▸ TASK BRIEF: Scan the material and copy every line in which "computer" appears.

▸ RECORDED DATA:
Content starts

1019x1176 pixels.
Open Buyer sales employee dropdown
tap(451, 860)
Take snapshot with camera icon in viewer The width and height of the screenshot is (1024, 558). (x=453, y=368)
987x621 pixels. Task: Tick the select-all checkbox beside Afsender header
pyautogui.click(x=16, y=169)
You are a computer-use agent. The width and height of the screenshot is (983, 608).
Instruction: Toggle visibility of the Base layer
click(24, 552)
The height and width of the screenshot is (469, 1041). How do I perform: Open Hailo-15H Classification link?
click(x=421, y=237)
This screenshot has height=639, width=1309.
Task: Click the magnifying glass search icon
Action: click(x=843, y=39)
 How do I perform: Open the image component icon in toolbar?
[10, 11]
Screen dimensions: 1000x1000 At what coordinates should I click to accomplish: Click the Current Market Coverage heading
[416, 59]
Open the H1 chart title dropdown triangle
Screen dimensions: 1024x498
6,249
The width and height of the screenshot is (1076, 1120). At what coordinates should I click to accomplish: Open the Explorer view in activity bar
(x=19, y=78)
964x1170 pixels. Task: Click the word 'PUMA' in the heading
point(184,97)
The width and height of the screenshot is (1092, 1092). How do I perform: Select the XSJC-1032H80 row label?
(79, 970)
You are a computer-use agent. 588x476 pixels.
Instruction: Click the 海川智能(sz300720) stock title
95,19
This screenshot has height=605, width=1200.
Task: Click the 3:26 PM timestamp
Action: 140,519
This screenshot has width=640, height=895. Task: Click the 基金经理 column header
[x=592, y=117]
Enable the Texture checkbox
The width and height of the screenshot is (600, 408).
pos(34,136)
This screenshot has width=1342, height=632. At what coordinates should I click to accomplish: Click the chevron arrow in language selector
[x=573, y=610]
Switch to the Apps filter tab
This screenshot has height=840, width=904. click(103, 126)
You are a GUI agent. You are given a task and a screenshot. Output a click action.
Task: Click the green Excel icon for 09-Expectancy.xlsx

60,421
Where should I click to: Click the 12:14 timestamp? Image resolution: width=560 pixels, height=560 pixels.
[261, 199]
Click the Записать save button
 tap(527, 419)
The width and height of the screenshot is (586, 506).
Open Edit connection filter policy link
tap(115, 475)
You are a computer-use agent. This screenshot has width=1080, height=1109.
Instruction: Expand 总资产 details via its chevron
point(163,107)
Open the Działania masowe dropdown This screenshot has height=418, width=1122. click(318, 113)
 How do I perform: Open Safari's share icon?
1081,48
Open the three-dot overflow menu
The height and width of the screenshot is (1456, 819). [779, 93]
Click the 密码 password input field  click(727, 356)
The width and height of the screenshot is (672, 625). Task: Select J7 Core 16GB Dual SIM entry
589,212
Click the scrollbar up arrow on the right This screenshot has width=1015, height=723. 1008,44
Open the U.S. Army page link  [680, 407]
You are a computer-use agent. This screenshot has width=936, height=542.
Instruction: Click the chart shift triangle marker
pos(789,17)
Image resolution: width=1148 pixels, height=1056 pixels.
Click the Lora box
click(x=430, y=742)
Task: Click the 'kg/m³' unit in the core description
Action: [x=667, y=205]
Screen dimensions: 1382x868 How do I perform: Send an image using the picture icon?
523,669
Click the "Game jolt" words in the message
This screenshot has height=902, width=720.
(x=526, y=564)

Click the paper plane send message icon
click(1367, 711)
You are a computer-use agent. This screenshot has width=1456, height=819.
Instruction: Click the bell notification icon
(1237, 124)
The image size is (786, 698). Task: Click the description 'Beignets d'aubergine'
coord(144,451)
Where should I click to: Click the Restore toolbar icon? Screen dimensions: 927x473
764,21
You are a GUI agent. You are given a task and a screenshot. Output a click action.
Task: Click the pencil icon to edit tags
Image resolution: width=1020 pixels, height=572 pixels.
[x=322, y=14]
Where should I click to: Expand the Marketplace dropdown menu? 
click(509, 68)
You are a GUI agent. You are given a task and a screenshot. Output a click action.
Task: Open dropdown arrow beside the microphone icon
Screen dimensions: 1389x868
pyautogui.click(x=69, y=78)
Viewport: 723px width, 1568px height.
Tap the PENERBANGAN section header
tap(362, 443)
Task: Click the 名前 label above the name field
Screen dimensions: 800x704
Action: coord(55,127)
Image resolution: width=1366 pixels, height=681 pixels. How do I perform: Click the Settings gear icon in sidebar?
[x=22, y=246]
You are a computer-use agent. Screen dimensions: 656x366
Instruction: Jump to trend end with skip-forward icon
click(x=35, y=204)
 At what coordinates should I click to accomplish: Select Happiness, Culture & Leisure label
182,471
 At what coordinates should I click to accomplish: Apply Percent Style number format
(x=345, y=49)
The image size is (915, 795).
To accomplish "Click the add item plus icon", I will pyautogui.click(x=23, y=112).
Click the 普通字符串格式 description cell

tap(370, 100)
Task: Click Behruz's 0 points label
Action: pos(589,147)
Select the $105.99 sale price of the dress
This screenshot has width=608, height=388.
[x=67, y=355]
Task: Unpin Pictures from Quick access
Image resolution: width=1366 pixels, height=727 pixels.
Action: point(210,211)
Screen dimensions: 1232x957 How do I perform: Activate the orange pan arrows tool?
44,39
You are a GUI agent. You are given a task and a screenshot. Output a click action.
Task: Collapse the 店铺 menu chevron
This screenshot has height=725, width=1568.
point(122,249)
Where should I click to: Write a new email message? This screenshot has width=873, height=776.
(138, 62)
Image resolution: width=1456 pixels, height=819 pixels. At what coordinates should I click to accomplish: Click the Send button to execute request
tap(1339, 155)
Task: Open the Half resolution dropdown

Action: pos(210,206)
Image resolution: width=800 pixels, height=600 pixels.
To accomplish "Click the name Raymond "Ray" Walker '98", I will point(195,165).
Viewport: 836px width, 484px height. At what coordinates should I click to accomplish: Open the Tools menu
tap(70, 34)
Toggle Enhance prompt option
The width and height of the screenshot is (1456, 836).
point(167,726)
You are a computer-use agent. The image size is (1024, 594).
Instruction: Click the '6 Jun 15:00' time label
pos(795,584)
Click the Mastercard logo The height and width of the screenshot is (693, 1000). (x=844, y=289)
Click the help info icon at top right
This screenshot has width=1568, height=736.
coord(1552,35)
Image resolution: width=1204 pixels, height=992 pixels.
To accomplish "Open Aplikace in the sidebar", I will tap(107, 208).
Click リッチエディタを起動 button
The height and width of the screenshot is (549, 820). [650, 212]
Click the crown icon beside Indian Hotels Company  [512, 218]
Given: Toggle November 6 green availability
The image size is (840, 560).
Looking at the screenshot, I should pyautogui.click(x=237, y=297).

Content ends

▸ EXPECTED OUTPUT:
You are a computer-use agent. The width and height of the screenshot is (983, 608).
You are a computer-use agent. 588x476 pixels.
You are a computer-use agent. This screenshot has width=1080, height=1109.
You are a computer-use agent. This screenshot has width=936, height=542.
You are a computer-use agent. This screenshot has width=1456, height=819.
You are a computer-use agent. Screen dimensions: 656x366
You are a computer-use agent. The image size is (1024, 594).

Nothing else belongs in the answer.